Friday, December 16, 2011

Horseman, Pass By by Larry McMurtry

Before Lonesome Dove and the Pulitzer Prize for fiction, before about 30 other novels, before Brokeback Mountain and more than 40 other screenplays, Larry McMurtry wrote Horseman, Pass By , his first novel. And it is one of his best.

The time is 1954; the place is a ranch outside the fictional town of Thalia, near Wichita Falls (a stand-in for Archer City, McMurtry's home town); the narrator is Lonnie, a 17-year-old trying to find the man he will turn out to be. Three people loom large in his life: Homer Brannon, his 80-year-old grandfather, an old-time, hard-working rancher dedicated to his land and his cattle; Halmea, the black cook, both a mother-figure for him and an object of his teenage lust; and Hud, the grandfather's stepson, a first-class SOB (no other way to say it) dedicated to money and chasing women.

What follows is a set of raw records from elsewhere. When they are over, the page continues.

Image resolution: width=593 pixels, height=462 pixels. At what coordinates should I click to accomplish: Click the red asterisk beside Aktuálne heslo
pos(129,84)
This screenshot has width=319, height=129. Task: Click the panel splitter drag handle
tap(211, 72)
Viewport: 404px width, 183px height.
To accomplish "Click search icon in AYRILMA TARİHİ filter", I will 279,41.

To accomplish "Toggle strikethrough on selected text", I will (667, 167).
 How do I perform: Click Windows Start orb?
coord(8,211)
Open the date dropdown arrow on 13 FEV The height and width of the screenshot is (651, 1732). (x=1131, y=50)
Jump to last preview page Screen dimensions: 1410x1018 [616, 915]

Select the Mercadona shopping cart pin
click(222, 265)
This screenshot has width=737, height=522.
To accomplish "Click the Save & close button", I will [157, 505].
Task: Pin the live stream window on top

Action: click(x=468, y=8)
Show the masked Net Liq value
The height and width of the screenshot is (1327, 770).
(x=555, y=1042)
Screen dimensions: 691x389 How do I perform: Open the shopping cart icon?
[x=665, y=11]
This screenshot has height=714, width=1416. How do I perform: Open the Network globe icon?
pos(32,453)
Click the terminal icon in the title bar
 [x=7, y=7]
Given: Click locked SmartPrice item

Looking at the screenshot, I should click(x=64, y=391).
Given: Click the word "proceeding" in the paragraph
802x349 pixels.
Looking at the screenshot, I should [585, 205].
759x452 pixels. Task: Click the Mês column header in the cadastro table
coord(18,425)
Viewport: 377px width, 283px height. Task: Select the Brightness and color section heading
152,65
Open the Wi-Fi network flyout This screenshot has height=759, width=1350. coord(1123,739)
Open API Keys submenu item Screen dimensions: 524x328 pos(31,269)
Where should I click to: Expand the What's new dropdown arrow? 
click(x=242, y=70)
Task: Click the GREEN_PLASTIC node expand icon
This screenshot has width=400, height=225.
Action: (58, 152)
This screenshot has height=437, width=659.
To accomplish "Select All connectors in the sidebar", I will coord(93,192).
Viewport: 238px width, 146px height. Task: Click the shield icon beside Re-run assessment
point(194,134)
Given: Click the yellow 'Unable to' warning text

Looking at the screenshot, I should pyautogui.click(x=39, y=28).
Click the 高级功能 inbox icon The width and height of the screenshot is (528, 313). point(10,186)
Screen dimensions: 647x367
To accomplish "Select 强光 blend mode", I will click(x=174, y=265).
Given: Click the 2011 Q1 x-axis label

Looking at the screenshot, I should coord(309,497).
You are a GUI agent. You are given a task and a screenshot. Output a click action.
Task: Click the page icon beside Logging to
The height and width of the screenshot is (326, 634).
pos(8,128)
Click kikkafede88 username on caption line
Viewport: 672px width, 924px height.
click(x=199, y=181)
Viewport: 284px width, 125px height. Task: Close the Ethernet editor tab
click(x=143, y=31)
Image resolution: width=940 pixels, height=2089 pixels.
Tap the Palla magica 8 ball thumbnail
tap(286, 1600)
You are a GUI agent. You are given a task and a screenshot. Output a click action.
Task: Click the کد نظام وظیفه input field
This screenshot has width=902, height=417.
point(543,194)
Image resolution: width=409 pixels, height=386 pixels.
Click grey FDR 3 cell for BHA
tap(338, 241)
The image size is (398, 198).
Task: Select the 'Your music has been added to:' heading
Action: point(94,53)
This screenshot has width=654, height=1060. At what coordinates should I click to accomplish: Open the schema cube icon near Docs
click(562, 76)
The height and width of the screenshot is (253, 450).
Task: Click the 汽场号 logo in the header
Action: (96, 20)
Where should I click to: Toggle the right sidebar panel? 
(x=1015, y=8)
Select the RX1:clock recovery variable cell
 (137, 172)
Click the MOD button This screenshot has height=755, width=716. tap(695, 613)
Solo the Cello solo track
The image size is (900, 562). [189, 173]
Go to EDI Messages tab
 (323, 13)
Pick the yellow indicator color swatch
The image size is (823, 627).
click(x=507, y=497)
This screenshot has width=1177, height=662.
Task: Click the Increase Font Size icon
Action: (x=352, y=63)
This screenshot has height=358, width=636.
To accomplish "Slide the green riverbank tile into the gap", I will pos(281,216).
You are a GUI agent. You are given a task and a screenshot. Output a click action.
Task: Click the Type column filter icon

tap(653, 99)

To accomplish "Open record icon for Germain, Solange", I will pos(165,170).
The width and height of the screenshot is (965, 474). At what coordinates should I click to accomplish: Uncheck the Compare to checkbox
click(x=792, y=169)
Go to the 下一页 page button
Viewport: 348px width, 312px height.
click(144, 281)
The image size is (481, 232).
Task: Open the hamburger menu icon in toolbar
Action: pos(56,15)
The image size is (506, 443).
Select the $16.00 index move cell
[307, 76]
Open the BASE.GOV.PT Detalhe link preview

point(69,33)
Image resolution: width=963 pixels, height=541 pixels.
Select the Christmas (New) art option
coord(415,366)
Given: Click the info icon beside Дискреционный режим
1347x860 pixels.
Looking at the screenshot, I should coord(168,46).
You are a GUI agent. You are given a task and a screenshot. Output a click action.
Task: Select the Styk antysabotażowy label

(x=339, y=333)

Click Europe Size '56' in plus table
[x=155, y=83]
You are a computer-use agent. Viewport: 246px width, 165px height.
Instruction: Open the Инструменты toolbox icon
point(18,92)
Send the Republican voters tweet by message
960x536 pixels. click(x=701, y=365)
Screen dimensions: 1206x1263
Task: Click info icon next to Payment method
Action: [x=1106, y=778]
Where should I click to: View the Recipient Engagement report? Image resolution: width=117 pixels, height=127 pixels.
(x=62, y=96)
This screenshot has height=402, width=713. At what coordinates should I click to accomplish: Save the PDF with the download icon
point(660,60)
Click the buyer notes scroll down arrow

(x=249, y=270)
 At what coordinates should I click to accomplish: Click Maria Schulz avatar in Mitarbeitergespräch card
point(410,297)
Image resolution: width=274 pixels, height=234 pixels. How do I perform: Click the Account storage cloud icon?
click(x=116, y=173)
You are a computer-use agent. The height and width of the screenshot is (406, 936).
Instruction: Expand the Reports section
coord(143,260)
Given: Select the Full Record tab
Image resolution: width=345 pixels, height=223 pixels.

Many very bad things happen in this novel, beginning with the dreaded threat of hoof-and-mouth disease, which could mean that all the carefully-bred cattle will have to be slaughtered, essentially bringing an end to the grandfather's way of life. And that's not the worst.

What saves this book from being just an incredibly sad tale of the demise of the Old West is the lack of romanticism in character portrayal, the authenticity of the dialogue for the time and place, and the lyrical poetry of the language in describing the landscape. It all feels so real that one can only assume that, while the story details are probably fictitious, the yearnings of the young Lonnie must have been those of the young McMurtry.

Just a note about the movie Hud, which was made from this book--it starred Paul Newman as Hud Bannon, and he was so magnetic, so sexy (for those older readers who remember him), that the focus of the movie necessarily shifted to his story, his motivations. Don't expect that from this book. Also, in the movie the character Halmea was switched to a white character, Alma. They didn't want to tackle the race-relation angle in the 1960s, I suppose.

Highly recommended, particularly for Texans.